I came across a wonderful slide show a couple of days ago while I was sharpening up on my personalization knowledge for SharePoint.  In this presentation the author detailed nearly every conceivable feature within SharePoint related to personalization which obviously stems from the usage of MySites.  Something that caught my eye, although not fully documented in the presentation, was the setting of your Outlook Landing Page to your MySite home page.  After scratching around a bit I figured it out (pretty easy actually).  Just complete the following steps:

  1. Open Outlook
  2. Right click on “Mailbox – John Doe”
  3. Click on the “Home Page” tab
  4. Edit the URL to point to your MySite for e.g. http://mysite.domain.com
  5. Click on “OK”

Off course you will be prompted for a username + password if you are accessing it via the net (assuming it is exposed), but in the office this works just great.  Think about it, what is the first thing you do EVERY MORNING, yes, open Outlook.  The “Outlook Today” feature is probably not really utilised as people generally go straight into their “inboxes” et al (I know I used to).

This update will drive users to their various MySites and up usage of the Intranet.  Once the users are their you can start pushing interesting content to them based on what division they are in etc.  The possibilities are really endless.

Enable Advanced Usage Processing: 403 Forbidden


Don’t you just love it when a native feature just stops working.  It is especially fun when trying to enable it simply gives you one of those “very descriptive” 403 Forbidden / Unknown Errors.  (Yes, trace gives you some more goodies, but it doesn’t always help).

So here I was trying to “simply enable” advance usage reporting at a client (or was it at our company) in any event, it doesn’t matter.  When clicking “Ok” I simply received a 403 Forbidden error.  I stepped through my logical thoughts and couldn’t understand why this would be happening. 

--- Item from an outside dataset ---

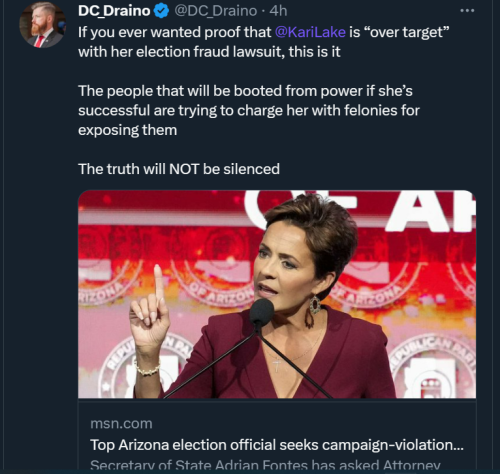Open the Top Arizona election official headline

[x=277, y=445]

The solution, described here,  http://www.sharepointblogs.com/usecases/archive/2007/07/02/sharepoint-usage-and-search-usage-reports-issues.aspx, ended up being pretty straight forward.  Log in to Central Admin with the application pool id and then enable the reporting.

Badaboomtish.  :)

Editing *.master pages – Page Cannot Be Found


Styling SharePoint 2007 is a challenge onto itself.  I know I haven’t been for any formal training (which I am now considering), but I recon my HTML, CSS et al is not too shabby so I decided to take a design, created by my colleague Lawrence and modify it for one of our clients.  Boy was I in for a surprise.

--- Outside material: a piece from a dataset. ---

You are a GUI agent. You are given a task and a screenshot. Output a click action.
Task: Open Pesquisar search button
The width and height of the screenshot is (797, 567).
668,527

Firstly, I have to say – IE8 “F12″ DOM Inspector is the absolute business.  You can make changes on the fly and without this I sincerely doubt I would have been able to get anywhere with the design.

Secondly, Heather Solomon is “SCHWEETNEZZ”.  Her blog is absolutely littered with resources that are essential to any “style newbie” trying to brand SharePoint (Intranet / Internet).

So now that I’ve got the mad props out the way, I get to my error.  I was happily editing the master page to change the look and feel and the minute I saved, my entire site went down – “Page Cannot Be Found”.  I was completely thrown and although my troubleshooting of SharePoint has become somewhat legendary of the years, this one had me.  The page was there, I didn’t delete it, what gives?

I did the Bing / Google thing and finally found a post from Heather (mad love given before) that saved my day.  In the post she mentions how the “~”  dissapears when saving the master page from time to time.  I double checked the source and what do you know, some of the user controls where no longer relatively references.  Updating the references (in notepad this time) sorted the problem and I happily delved deeper in the CSS madness of branding SharePoint.